Blog Traffic: Another View

There are hundreds of guides on how to get more traffic directed to your blog, and most are wrong. Seth Godin recently posted on this topic, and I have to disagree with most of his points. While there are a few basically good ideas, there are many more that I just don’t see holding up.

Here’s what I look for in the blogs I visit:

  • Writer is an expert in the field. If the writer seems to have only a passing knowledge of the subject, I typically don’t return.
  • Articles are of a reasonable length. If the articles are too short they don’t contain enough information to be of use, on the other hand if they are too long, they require too much of a time investment. I’ve found that 600-1,000 words typically works out well for most items.
  • Don’t write about things nobody cares about. Many people are tempted to write about things that nobody else cares about, if it won’t benefit the bulk of your readers, then it’s probably not worth writing about.
  • Keep to a single, basic topic. I look for blogs that follow topics I’m interested in, the further it strays from what I care about; the less likely I’ll come back. For me, I care about technology, not the writer’s local news, the more news posts, the less the odds of me coming back.
  • Keep is site simple and useful. If the site is too complex, it distracts from the quality of the work being published. The site should have a simple theme and not be overload with useless links or icons.
  • Be transparent. I like blogs were the writer exposes a bit of herself, don’t be afraid to post your name or who you work for. The more information authors posts about themselves the more credibility they have.
  • The site can’t be an ad-farm. I’m not a fan of ads, but I understand high traffic sites are expensive to run. If the site looks like its only purpose is making money from ads, I won’t stick around. In most cases, if there are any banner ads, or more than two text ads, I’ll probably lose interest. Ad locations and colors should be carefully selected, if done properly, they add value, if done carelessly, they will kill reader loyalty.
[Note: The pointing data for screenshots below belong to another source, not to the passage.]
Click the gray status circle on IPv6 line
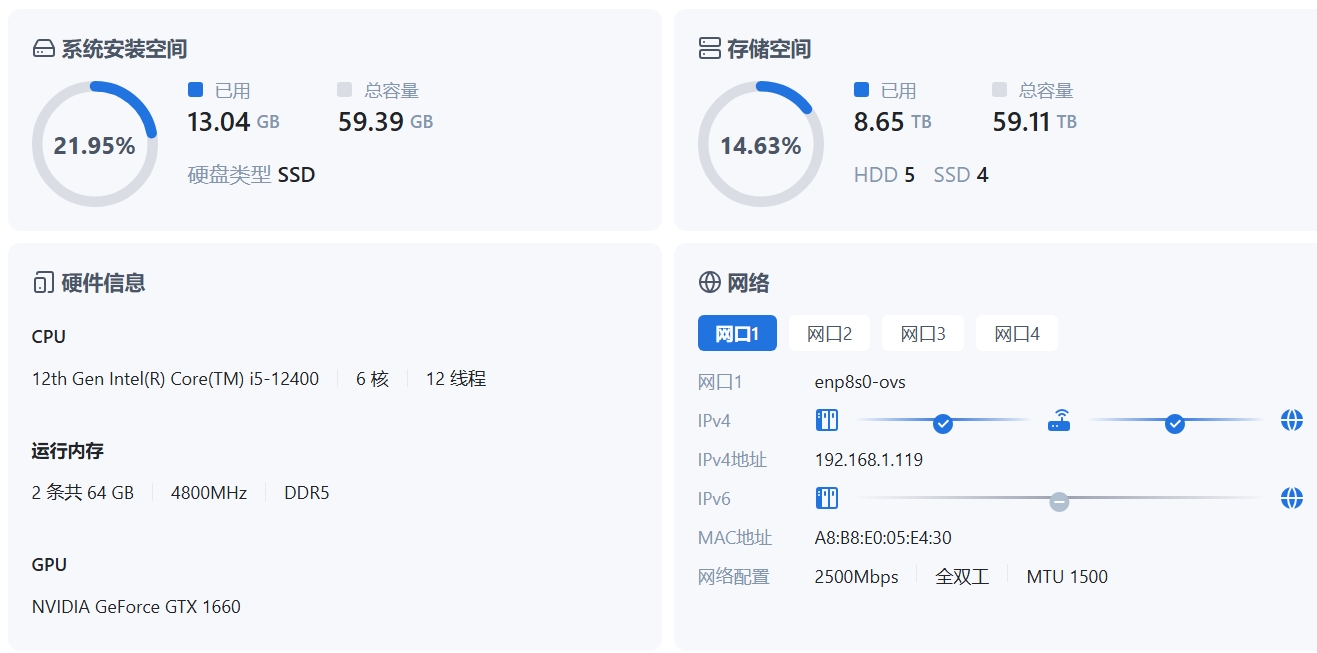pos(1059,501)
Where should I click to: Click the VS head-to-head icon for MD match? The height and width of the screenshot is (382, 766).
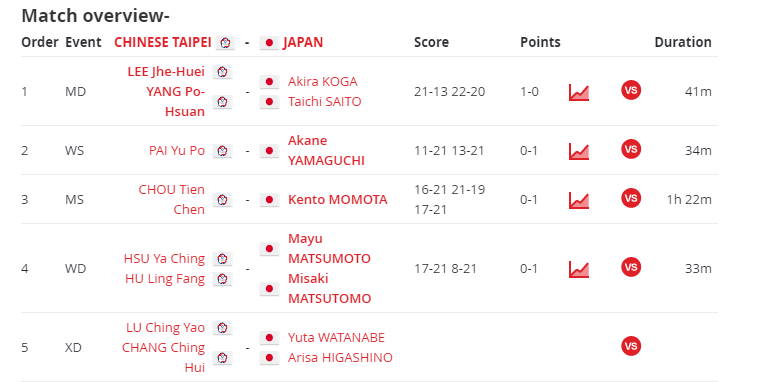coord(631,90)
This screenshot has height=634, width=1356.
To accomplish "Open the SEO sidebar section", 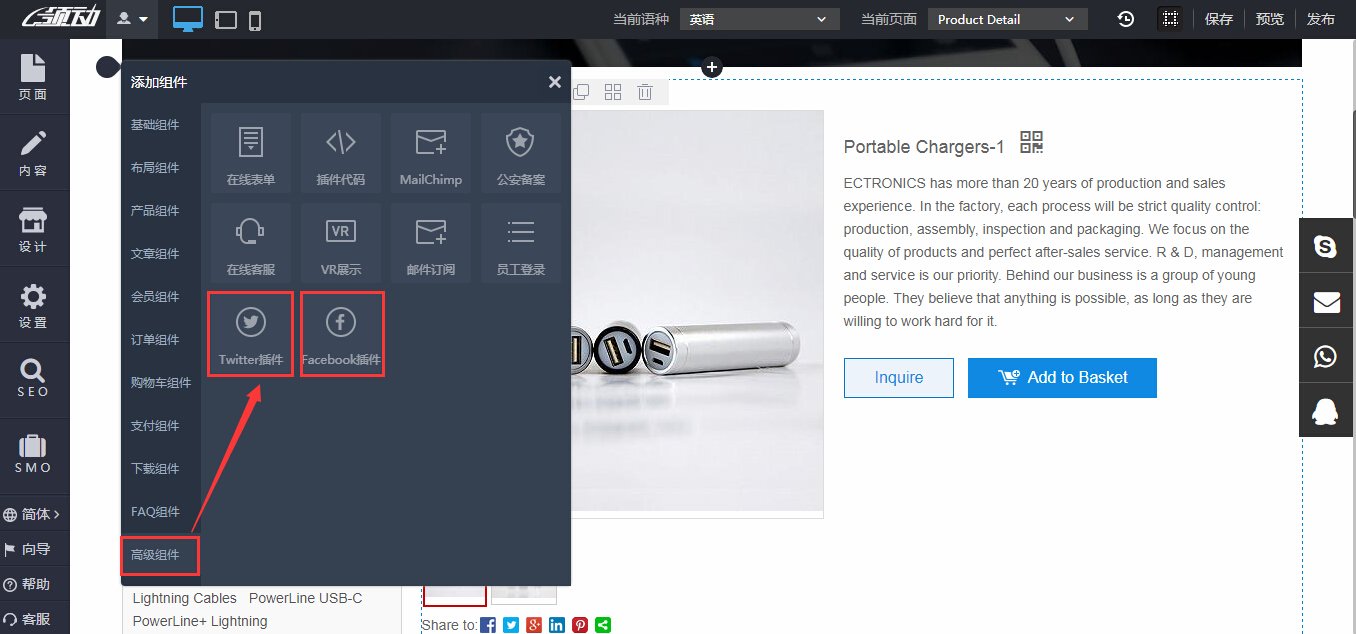I will pyautogui.click(x=33, y=378).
This is by no means a formula to get millions of hits, just my view on what I look for, and the rules I try to follow. Each blog is different, and the readers of the topic you are writing about will determine what works and what doesn’t. Just try to make sure you’re writing about what people care about.

Focus on your readers, not your traffic. If you focus on providing a great resource for people, the high-quality traffic will follow. People matter more than the numbers, that’s what all bloggers need to stay focused on.